Lettre à Laurent Fabius, ministre des affaires étrangères et du développement international.
Monsieur le ministre
Je souhaite porter à votre connaissance le courrier envoyé ce jour à Monsieur l’ambassadeur d’Israël en France, pour lui faire part de ma plus vive désapprobation sur l’utilisation abusive de la rétention administrative par son pays qui permet de détenir une personne sans inculpation ni jugement pendant une période de 6 mois renouvelable.
Cette pratique a amené plus de 250 prisonniers palestiniens à entamer, depuis maintenant plus d’une cinquantaine de jours, une grève de la faim contre cette rétention administrative, la plus longue jamais observée par des Palestiniens détenus par Israël.
Dans ce contexte, et au vu de l’échec du cycle de négociations entre Israël et le nouvel État de Palestine- reconnu le 29 novembre 2012 en tant qu’État non membre par l’Assemblée générale de l’ONU, La France et l’Europe doivent faire pression sur l’Etat d’Israël pour faire appliquer le droit international, notamment dans les prisons israéliennes, et faire aboutir l’exigence légitime d’un État palestinien souverain.
La France peut sans aucun doute contribuer à convaincre ses partenaires européens, qui condamnent déjà la politique de colonisation et de violation du droit international menée par le gouvernement israélien, de suspendre l’accord d’association entre l’Europe et Israël. L’article 2 de cet accord, à savoir "le respect des droits de l’homme et des principes démocratiques" l’y autorise.
Au lendemain des printemps arabes, l’UE a fait son mea culpa pour avoir trop longtemps fermé les yeux, dans le cadre de ses relations bilatérales, sur les violations des droits commis par ses partenaires.
L’exigence du respect de ces droits s’arrêterait-elle aux frontières de la Palestine occupée ?
Pourquoi dissocier le développement des relations bilatérales de la cessation des violations israéliennes du droit international ?
L’Union européenne doit utiliser les instruments qui sont en sa possession et qu’elle a elle-même forgés. Il en va de sa crédibilité. La France peut adopter une position sans ambiguïté, condamner fermement à chaque fois que nécessaire la colonisation israélienne.
J’ai salué la décision de la France de se prononcer en faveur de la reconnaissance de la Palestine au titre de membre observateur à l’ONU. Elle peut sans attendre reconnaître l’État palestinien, appuyer sans réserve la directive européenne sûr l’économie israélienne dans les territoires occupés, y compris Jérusalem-Est, et adopter l’étiquetage sur les produits venant des colonies comme l’Angleterre, les Pays Bas, et même l’Allemagne l’ont déjà fait. Ces actions pourraient se coordonner au plan européen pour faire entendre au gouvernement israélien que son intransigeance est sans avenir et pèse aujourd’hui sur les propres intérêts d’Israël.

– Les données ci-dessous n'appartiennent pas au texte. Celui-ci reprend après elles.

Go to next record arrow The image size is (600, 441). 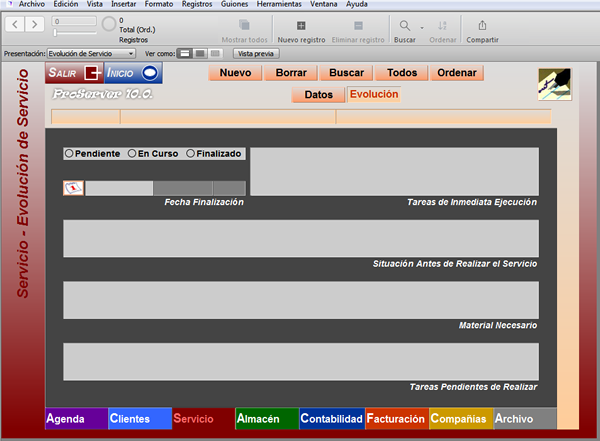35,24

La France, comme ses partenaires de l’UE, a les moyens de faire bouger les lignes, en disant non aux provocations israéliennes et en sanctionnant les violations permanentes du droit érigées en méthode de gouvernement.
Lors de sa visite d’Etat en Israël et une visite officielle dans les Territoires palestiniens du 17 au 19 novembre 2013, le Président de la République a souligné le plein soutien de la France au processus de paix et à la mise en œuvre d’un accord, le moment venu.

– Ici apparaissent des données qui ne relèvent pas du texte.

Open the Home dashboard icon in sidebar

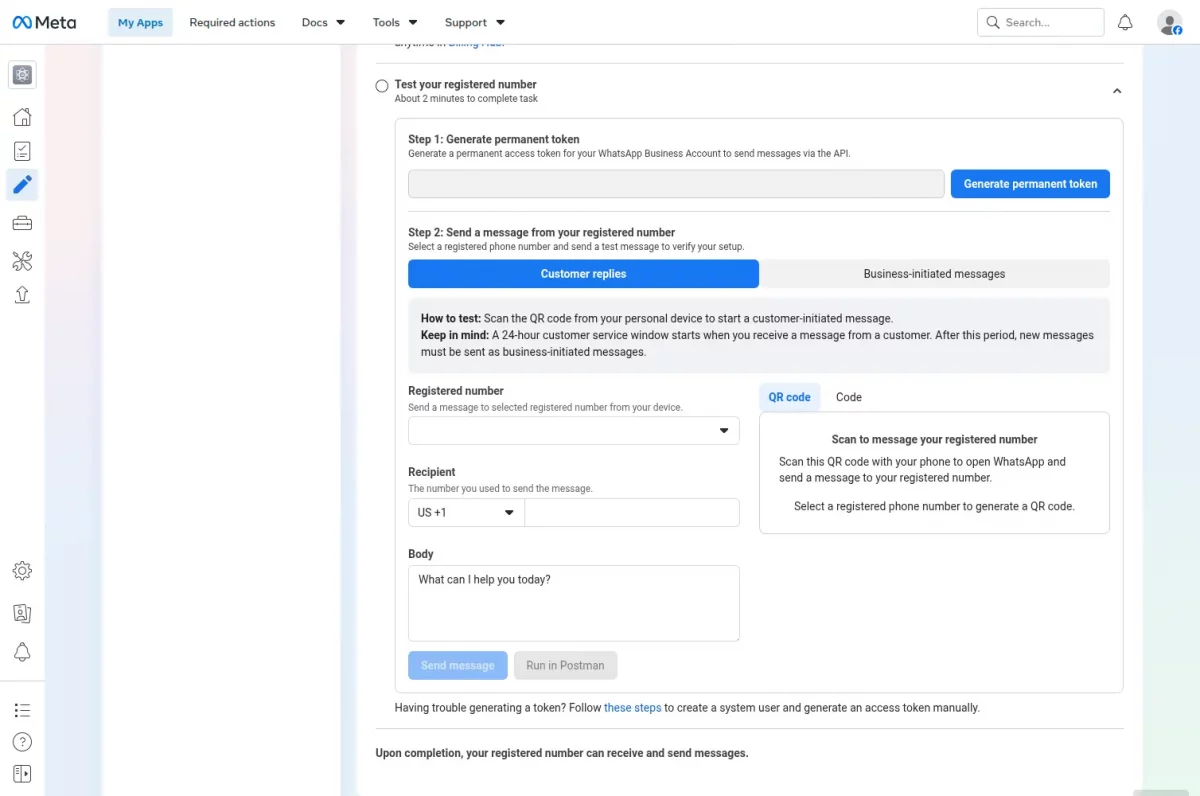tap(22, 117)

Or, depuis une vingtaine d’années, Israéliens et Palestiniens négocient, parfois face à face comme à l’époque d’Oslo, et parfois dans des cadres internationaux ou via des intermédiaires. Tous les sujets ont été déjà abordés et tout le monde connaît les termes d’une solution acceptable par l’autre partie. Le problème n’est pas la solution mais les moyens d’y parvenir. Trop de rancœur et de méfiance existent aujourd’hui. Trop d’engagements n’ont pas été respectés. Sans une forte implication internationale, rien ne se fera. Les pays européens ne peuvent plus laisser les États-Unis conduire seuls cette médiation. D’autant que l’aggravation de la colonisation israélienne ( + 123 % de constructions en un an), de l’occupation violente avec le blocus de Gaza et de l’isolement des villes palestiniennes sans réaction ferme des États-Unis font douter de leur détermination.
L’Union Européenne et la France ont un rôle à jouer dans ce processus : l’Europe finance l’essentiel du budget de l’Autorité palestinienne. Israël reste quand à elle très sensible à son image en Europe qui reste son premier partenaire économique.

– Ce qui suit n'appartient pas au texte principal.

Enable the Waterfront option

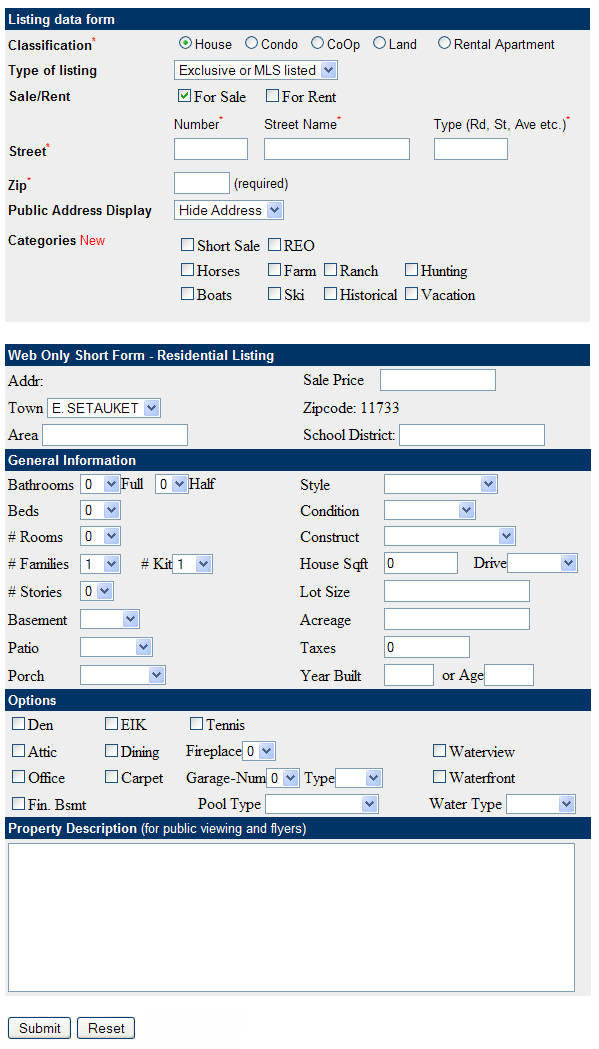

Respectée par les deux camps, compte tenu notamment de ses interventions en Libye et au Mali et de ses positions à l’égard de la Syrie, la France a aujourd’hui la possibilité d’entraîner ses partenaires au sein de l’UE sur cette voie.
Dans cette attente, je vous prie de croire, Monsieur le ministre, en l’expression de mes salutations respectueuses.